In the European SECA -  Sulphur Emission Control Area - the highest permitted sulphur content of fuel will fall to 0.1 % from 1st of January 2015. Therefore a ship owner must switch to LSMGO (Low Sulphur Marine Gas Oil), LNG, methanol or another fuel with the required sulphur level. Alternatively, the ship can be equipped so that it is capable of reducing the sulphur in the exhaust gas to an equivalent level.
 
ESN, the Way Forward –project has gathered information on impacts of the regulation: status of new technology taken into use or in planning phase by ship operators and ports within SECA area, as well as on governmental plans and aid schemes.  
 
The effort to comply with the regulation is enormous. On average about 5 000 ships trade in the SECA. More than 2 000 ships stay in the SECA 100 % of their operating time. As of today, the large majority (85 %) of the fuel consumed is HFO (Heavy Fuel Oil).

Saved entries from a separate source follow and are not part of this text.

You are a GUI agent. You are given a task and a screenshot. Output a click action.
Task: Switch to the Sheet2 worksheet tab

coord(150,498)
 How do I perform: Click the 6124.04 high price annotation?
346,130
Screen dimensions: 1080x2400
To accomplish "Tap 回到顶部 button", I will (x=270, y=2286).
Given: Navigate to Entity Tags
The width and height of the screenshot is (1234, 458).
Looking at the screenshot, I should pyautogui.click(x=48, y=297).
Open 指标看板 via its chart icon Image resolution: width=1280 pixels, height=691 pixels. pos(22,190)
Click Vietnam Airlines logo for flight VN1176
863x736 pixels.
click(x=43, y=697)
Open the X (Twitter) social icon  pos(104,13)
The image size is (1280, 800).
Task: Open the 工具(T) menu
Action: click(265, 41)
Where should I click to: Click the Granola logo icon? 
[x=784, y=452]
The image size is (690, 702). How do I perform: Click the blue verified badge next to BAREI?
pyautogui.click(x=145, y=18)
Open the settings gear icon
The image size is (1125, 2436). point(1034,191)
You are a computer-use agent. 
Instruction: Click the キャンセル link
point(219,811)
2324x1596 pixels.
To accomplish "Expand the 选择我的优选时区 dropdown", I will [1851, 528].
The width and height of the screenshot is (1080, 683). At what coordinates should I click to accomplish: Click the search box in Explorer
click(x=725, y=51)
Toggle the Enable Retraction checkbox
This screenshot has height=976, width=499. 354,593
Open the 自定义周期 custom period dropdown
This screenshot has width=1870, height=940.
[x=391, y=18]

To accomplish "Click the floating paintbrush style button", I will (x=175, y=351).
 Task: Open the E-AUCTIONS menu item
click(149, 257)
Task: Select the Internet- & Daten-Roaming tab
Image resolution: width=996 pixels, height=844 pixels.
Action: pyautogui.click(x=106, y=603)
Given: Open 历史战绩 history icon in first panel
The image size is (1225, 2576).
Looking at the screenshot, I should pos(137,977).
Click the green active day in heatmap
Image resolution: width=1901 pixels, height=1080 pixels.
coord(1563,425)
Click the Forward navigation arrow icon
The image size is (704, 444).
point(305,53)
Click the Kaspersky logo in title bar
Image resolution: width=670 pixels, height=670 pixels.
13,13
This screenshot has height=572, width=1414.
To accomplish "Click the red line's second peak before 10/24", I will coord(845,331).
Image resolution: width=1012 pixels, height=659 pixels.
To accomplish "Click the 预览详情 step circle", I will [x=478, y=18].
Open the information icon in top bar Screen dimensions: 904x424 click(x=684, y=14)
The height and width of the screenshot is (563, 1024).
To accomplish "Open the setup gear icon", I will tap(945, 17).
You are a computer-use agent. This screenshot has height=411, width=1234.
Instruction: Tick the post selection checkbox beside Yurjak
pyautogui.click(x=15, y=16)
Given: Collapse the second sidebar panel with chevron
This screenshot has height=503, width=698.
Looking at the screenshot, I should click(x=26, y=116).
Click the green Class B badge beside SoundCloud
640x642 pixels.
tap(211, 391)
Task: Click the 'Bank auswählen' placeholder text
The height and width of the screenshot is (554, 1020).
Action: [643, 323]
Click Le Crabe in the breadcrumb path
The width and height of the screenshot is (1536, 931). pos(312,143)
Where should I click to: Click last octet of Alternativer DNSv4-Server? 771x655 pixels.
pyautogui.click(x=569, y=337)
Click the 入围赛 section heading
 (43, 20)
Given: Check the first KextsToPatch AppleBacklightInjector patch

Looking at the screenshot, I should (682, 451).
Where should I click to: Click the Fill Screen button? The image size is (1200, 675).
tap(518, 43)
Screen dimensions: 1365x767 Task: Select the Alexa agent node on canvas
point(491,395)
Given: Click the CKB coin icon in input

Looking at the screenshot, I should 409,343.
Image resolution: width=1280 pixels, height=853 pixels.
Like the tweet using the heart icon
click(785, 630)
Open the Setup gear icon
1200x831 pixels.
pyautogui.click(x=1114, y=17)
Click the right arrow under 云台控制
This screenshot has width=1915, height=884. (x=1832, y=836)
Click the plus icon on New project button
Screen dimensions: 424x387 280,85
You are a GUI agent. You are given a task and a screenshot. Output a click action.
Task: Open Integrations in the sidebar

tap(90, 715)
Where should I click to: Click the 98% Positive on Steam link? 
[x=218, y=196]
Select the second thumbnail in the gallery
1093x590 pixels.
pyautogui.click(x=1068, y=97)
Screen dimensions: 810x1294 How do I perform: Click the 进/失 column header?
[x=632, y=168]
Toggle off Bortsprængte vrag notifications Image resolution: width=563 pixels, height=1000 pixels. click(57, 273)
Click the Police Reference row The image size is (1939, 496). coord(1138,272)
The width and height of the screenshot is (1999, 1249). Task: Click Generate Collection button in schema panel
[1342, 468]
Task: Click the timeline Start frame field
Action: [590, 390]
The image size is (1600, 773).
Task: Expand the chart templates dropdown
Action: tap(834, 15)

The fleet of large container and ro-ro ships trading 100 % of their time in SECA counts about 150 ships.
 
According to our survey most of the ship owners plan to switch to MGO in 2015. Marine fuels represent a minor share of the overall European diesel market. Therefore it will be possible to meet the additional demand for LSMGO, which is estimated to be 10-12 million tonnes. The long term price difference between LSMGO and HFO is expected to stay at today’s level of US$ 300-400/tonne if the current oil price remains stable.
 
In November 2013, according to the survey to ship owners and manufacturers of abatement technology, there exist approximately sixty scrubber installations and orders in total to both retrofits and newbuildings. The knowledge related to real operational circumstances has been fairly scarce but along with the new installations on board the data concerning the effectiveness of scrubbers, which is measured by SOx removal, is increasing.
 
The LNG supply chain is currently being built. Based on our findings there are LNG bunkering facilities only in few ports at the moment, but a majority of the ports - major hub and satellite ports - have plans to offer these facilities from 2015 onwards.  The current challenge regarding LNG is that the price of LNG is not competitive and the distribution is too costly due to the low LNG bunkering volumes.
 
At today’s offered LNG prices, ship owners hesitate to make conversions or order new ships with LNG. There are therefore only few LNG-powered ships outside Norway, where ship owners benefit from investment support from the Norwegian NOx-fund. The world-wide LNG-powered fleet only counts 42 ships with additional 39 ships on order (October 2013). Most ships on order are either Norwegian or intended for trades outside the European SECA. 
 
For newbuildings, LNG is more favourable and increasingly larger share of the new ships will use LNG. Det Norske Veritas expects that the current European LNG-fleet will grow from 66 ships now (including ships on order) to 400 ships in 2020. It is expected that economies of scale will have an effect gradually, and the price of LNG and the logistic costs will decrease making LNG an attractive alternative to HFO towards 2020.  
 
Support or incentives for the use of new technologies or practices is provided currently only by Finland and Norway, as well as by EU programmes, such as Trans-European Transport Network, TEN-T.